Ma Guttuso ne fu una vittima particolare, perché come ben spiega lo storico dell’arte Piergiovanni Castagnoli «non fu poi così amato, neanche all’interno del Pci. Polemico e rissoso, capace di rompere i rapporti con amici storici come con Sciascia e Vittorini, era da molti vissuto con fastidio e timore. Per molti poi, fuori dal partito, la sua pittura rappresentava l’immagine del potere e della retorica. Io stesso scrissi per il Mulino un saggio critico sprezzante e durissimo contro “I funerali di Togliatti”, il suo quadro simbolo. Un furioso “J’accuse” giovanile di cui ora mi pento». Tanto da fare un professionale “mea culpa”, quando in qualità di curatore alla Gam di Torino taglierà il nastro di una mostra (dal 7 febbraio al 3 giugno 2018) che «nella ricorrenza della Rivoluzione d’Ottobre vuole riconsiderare il rapporto fra politica e cultura attraverso l’esperienza pittorica di Guttuso e le sue opere civili dagli anni Trenta al “Funerale di Togliatti” del 1972».
Quel trionfale racconto senza tempo dove da Marx ad Angela Davis, da Sartre a Pasolini convivono tutti i volti e gli ideali della sinistra, agli occhi di Castagnoli oggi non è più «una pura prestazione professionale in obbedienza al partito ma un dipinto dove vedo partecipazione affettiva, un pathos non dimostrabile in una formula, una regia sapiente, delle figure emblematiche - a partire da Lenin - che tornano come un’ossessione inserite in una tecnica libera capace di abbracciare il collage e il disegno a matita, in una sapiente costruzione dello spazio che si lascia guardare a lungo. Insomma sì, ho cambiato idea: è davvero un buon quadro».

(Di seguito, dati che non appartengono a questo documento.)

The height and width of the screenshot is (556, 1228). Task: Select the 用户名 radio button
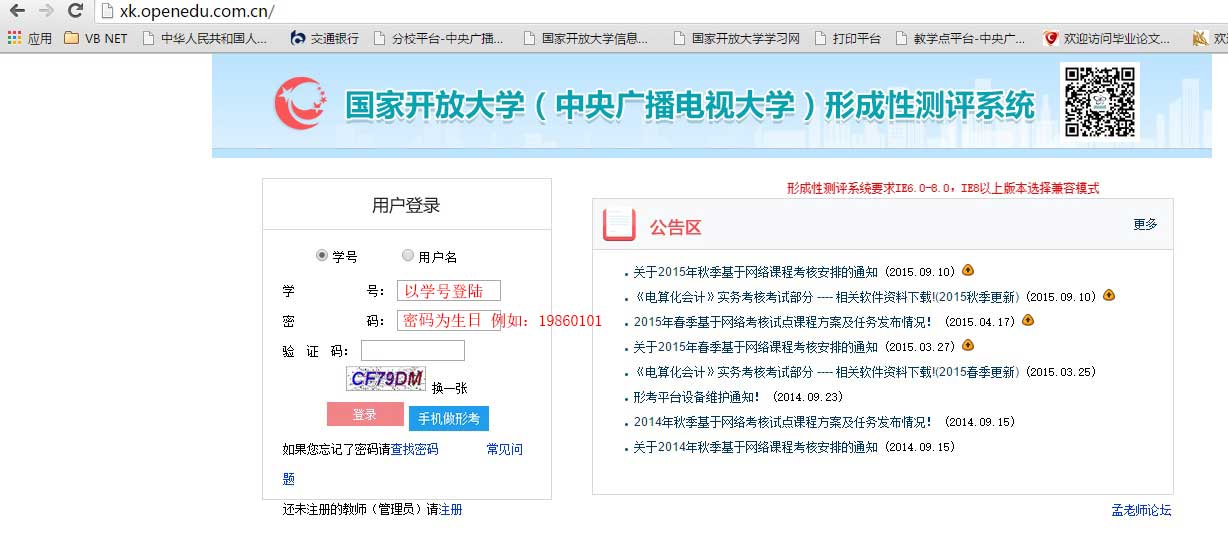click(x=408, y=256)
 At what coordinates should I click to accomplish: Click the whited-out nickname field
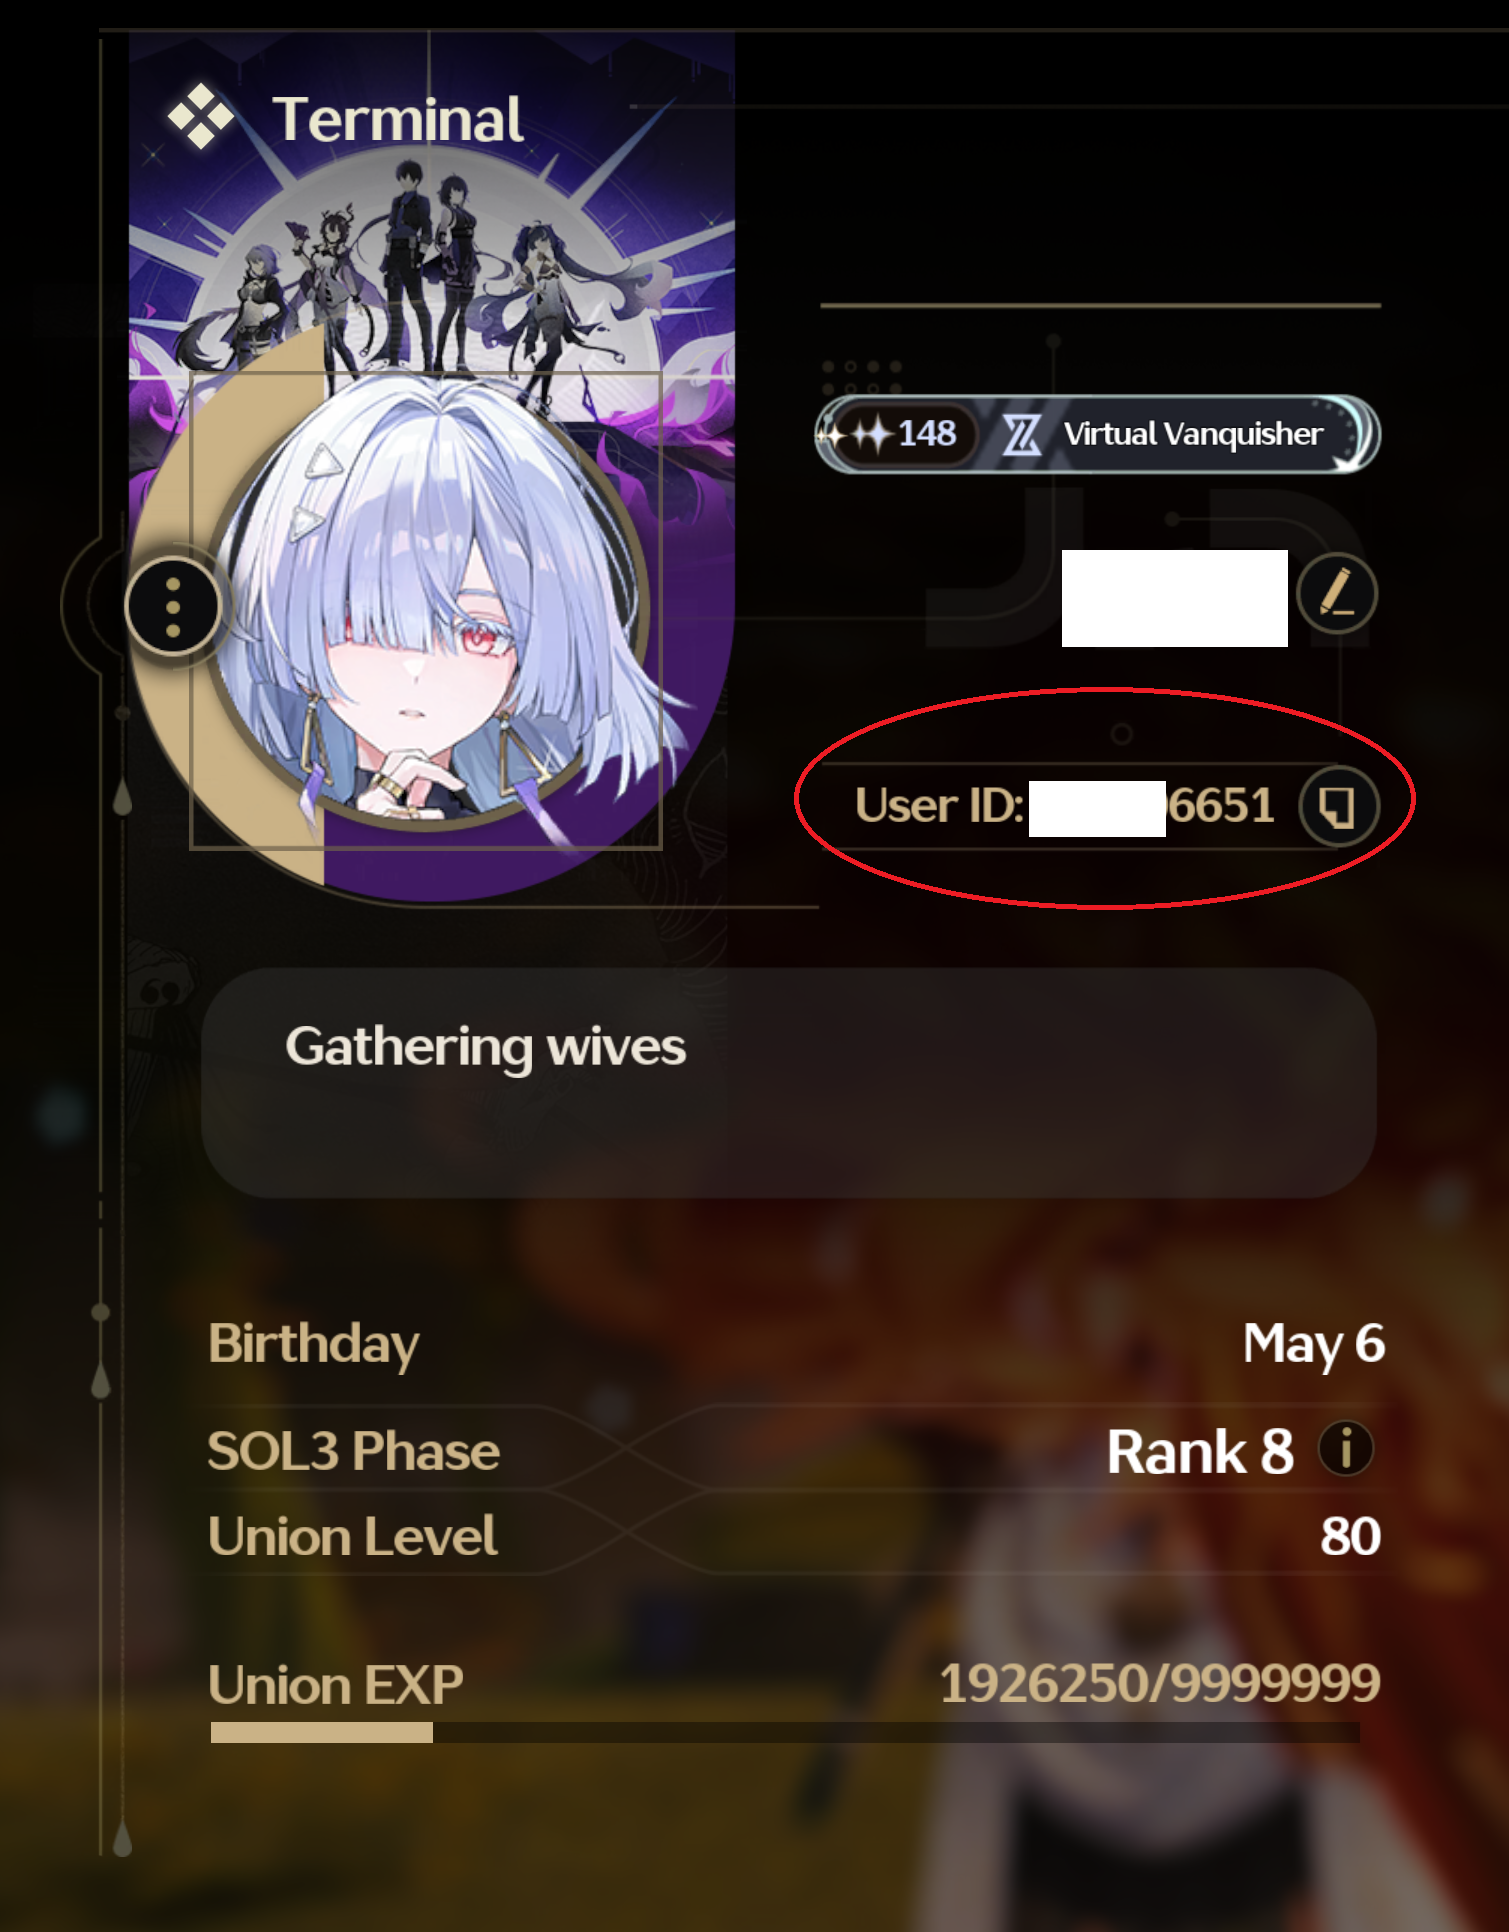[x=1174, y=598]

Così, nonostante il disprezzo del mercato e l’indifferenza che ha circondato Guttuso negli ultimi anni, Torino potrebbe confermare quel che già si intuiva nel 2012 quando la mostra per il centenario della nascita al Complesso del Vittoriano di Roma curata da Enrico Crispolti e Fabio Carapezza Guttuso fu visitata da 100 mila persone convincendo gli organizzatori a prorogarla per quasi un mese. E se ancora esiste un popolo, orfano di una sinistra epica e visionaria, che non ha dimenticato il suo pittore, forse la Storia, tra corsi e ricorsi, l’ultima pagina su Guttuso la deve ancora scrivere.